Wednesday, December 29, 2010

bash one liner : find process start time

Sometimes you want to find the start time of a process. You might want to check the start time of a particular process running on many Linux servers. Rather than logging into each machine, we can use password-less ssh to do this from one machine. But first, we need to craft the bash one liner to do this on one particular machine.

Say, you want to find out the start time of process called 'foobar'. This is what you could do:

ps auxww | grep foobar | grep -v '/bin/sh' | grep -v grep | tr -s '\t' ' ' | cut -f 9 -d ' '

Notice I use "grep -v" to eliminate certain processes that are not relevant. I omit the process that starts foobar ("/bin/sh"). I also omit the "grep" command we are using from the output. If your process is not started explicitly by the shell, you need not do the former, but filtering out "grep" is always useful.
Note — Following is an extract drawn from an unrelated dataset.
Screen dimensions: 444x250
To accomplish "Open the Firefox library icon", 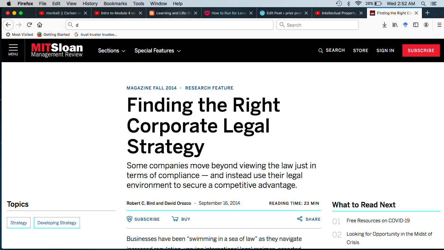I will (395, 25).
The interesting parts are to the end of the command line. We are looking for the 9th column which has the "start time" of the process. However, since the "ps" output may have multiple tab characters separating the columns, we need to convert multiple tabs to a single tab or a space. Here I have chosen to use the "tr" command to convert multiple repeating tabs to a single space.

Now that we have this handy command, and you are tasked with checking the process start time across a dozen or more machines, it is simple enough to wrap this in a nice one-liner bash loop:

for m in host1 host2 host3 host4 ; do echo $m; ssh $m "ps auxww | grep foobar | grep -v '/bin/sh' | grep -v grep | tr -s '\t' ' ' | cut -f 9 -d ' '"  ; done

Monday, December 20, 2010

python : don't use sys.exit() inside signal handlers

It is common to want to exit the program on handling a kill signal. But you should probably not use the standard sys.exit() function for this. Instead use the os._exit() function.

The reason is that python implements sys.exit() to throw an exception to the stack frame that was executing at the time the kill signal was received by the interpreter. If the kill signal was intercepted within a _try/_except block, control will be given back to this block and this is probably not what you intended.

This happened to me on an automated script last night, and since I wasn't aware of this feature of sys.exit(), it puzzled me a bit. The logs showed that the script was stopping, but then it kept continuing from the point where the kill interrupted it.

Here is the relevant part of the log:

running update table set somedate="2010-12-20 10:34:27" where id=4329
running update table set somedate="2010-12-20 10:34:27" where id=4330
Stopping as requested..
commiting mysql buffers
stopped
failed: update table set somedate="2010-12-20 10:34:27" where id=4330
running update table set somedate="2010-12-20 10:34:27" where id=4346
failed: update table set somedate="2010-12-20 10:34:27" where id=4346


Notice how the script just carried on from the point of interruption, but notice how everything is failing after the failed stop. The failure is due to the cleanup done in the signal handler, the db connection is closed.

Here is the stack trace at the point where the signal was received (I could get this by doing another "kill", as the _try/_except logic was particularly long and it was still stuck there, you might not be so lucky!) :

Traceback (most recent call last):
  File "/path/to/script.py", line 165, in <module>
    exec_retry(cursor,mysql,1)
  File "/path/to/script.py", line 72, in exec_retry
    time.sleep(secs)
  File "/path/to/script.py", line 59, in kill_handler
    conn.commit()
_mysql_exceptions.OperationalError: (2006, 'MySQL server has gone away')


This is the point where the signal was received, particularly within the time.sleep() call:

def exec_retry(cursor, cmd, secs):
    retries=0
    while retries<2:
        try:
            return cursor.execute(cmd)
    except:
            retries+=1
            time.sleep(secs)
    print "failed: %s" % cmd
    return 0


Friday, December 10, 2010

use perl BEGIN / END blocks for summations

Various Perl one-liners are very useful in data manipulation. the "-ne" mode in perl allows the command specified to be run over each line of stdin. However, if you want to do a summation and only print the final tally, you can make use of the BEGIN / END blocks in Perl. Initialize the counter in the BEGIN block, print the sum in the END block.

Say, there is a file of numbers called "nums" , each number seperated by a newline, and we want to sum the numbers:

cat nums | perl -ne 'BEGIN{$s=0;} chomp; $s+=$_; END {print "$s\n"}'